RECORDS FOR THE TASK START
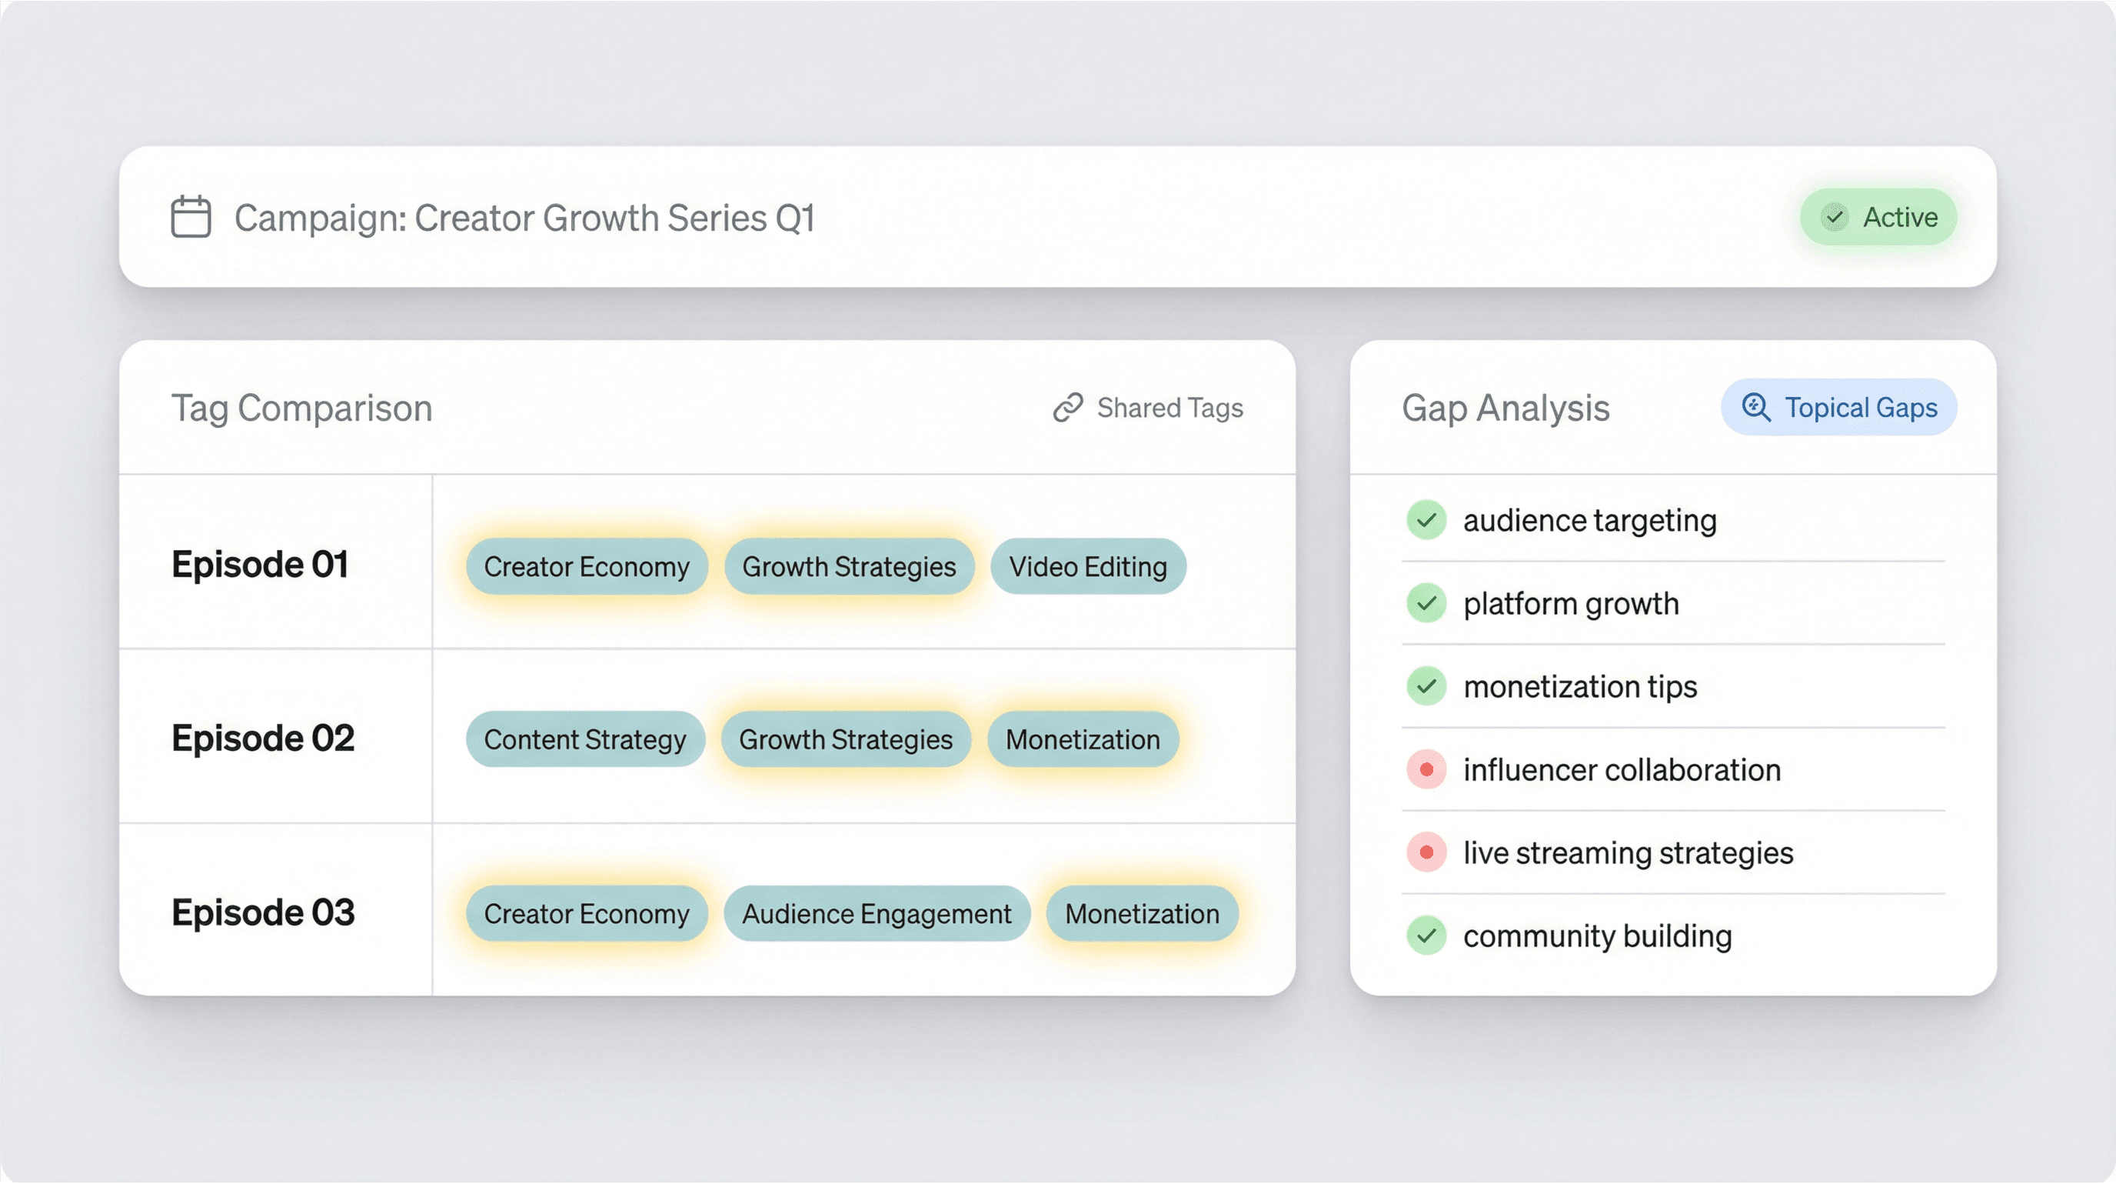Click the green check beside community building
This screenshot has height=1184, width=2116.
tap(1426, 936)
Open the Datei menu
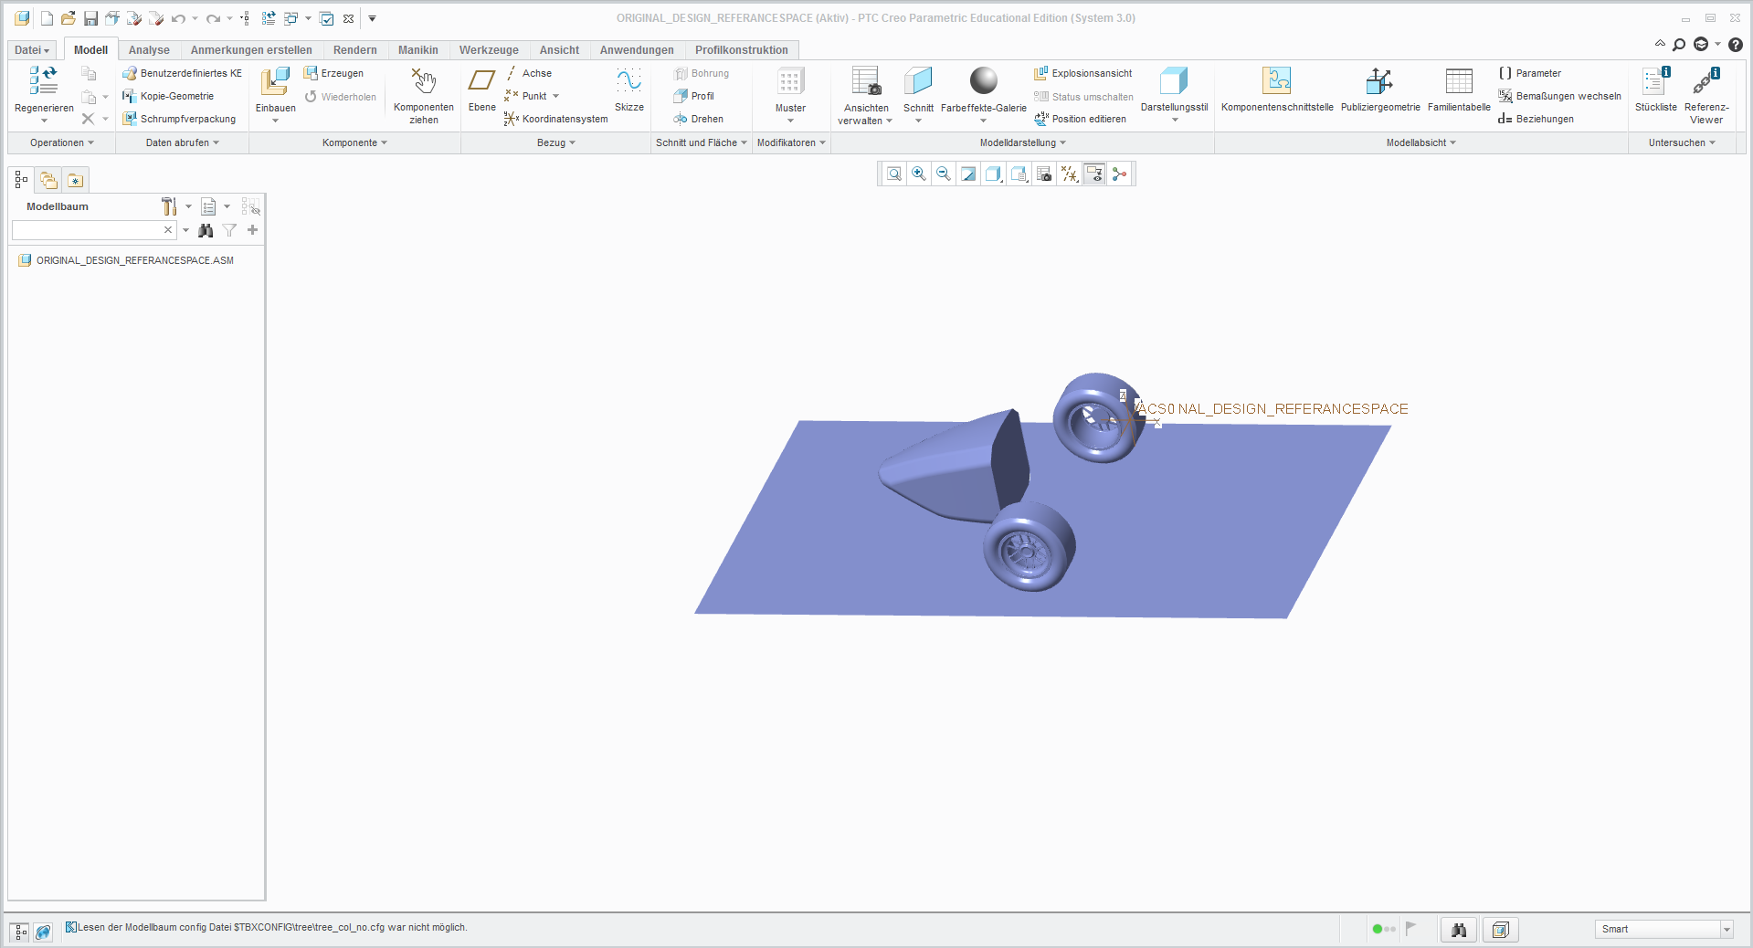This screenshot has width=1753, height=948. [x=32, y=50]
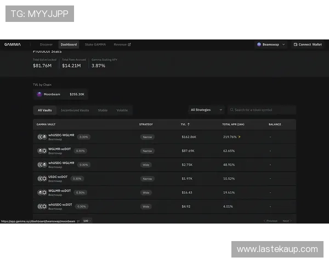This screenshot has height=263, width=329.
Task: Select the Stable vaults tab
Action: (x=103, y=110)
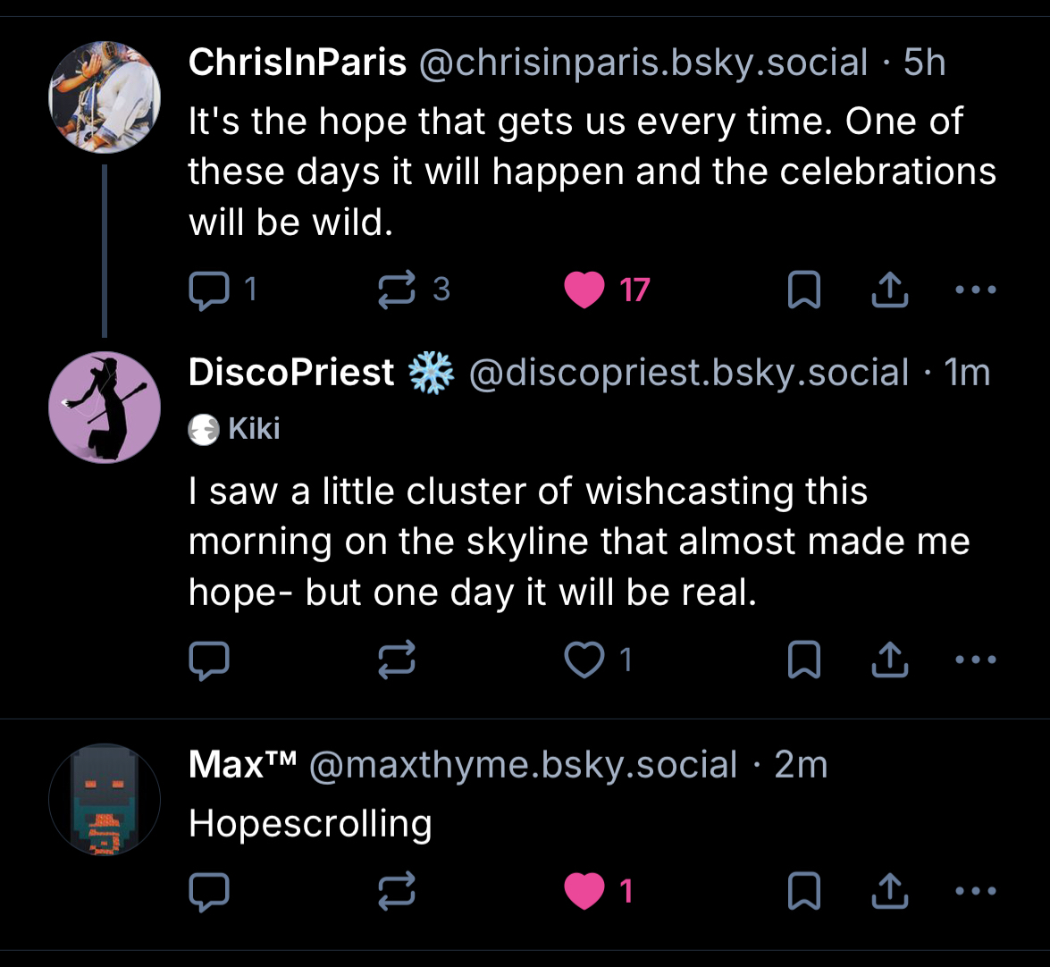Open more options on Max's post
Viewport: 1050px width, 967px height.
click(975, 891)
RECORDS FOR THE TASK END
§ REQUIRED ACTION
Copy exactly, leaving out pictures, the lines from the line containing "Open the Datei menu" through the last line of the records.

§ EXERCISE ANSWER
Open the Datei menu
This screenshot has width=1753, height=948. [x=32, y=50]
This screenshot has height=263, width=329.
Task: Select the Stable vaults tab
Action: (x=103, y=110)
Open more options on Max's post
Viewport: 1050px width, 967px height.
click(975, 891)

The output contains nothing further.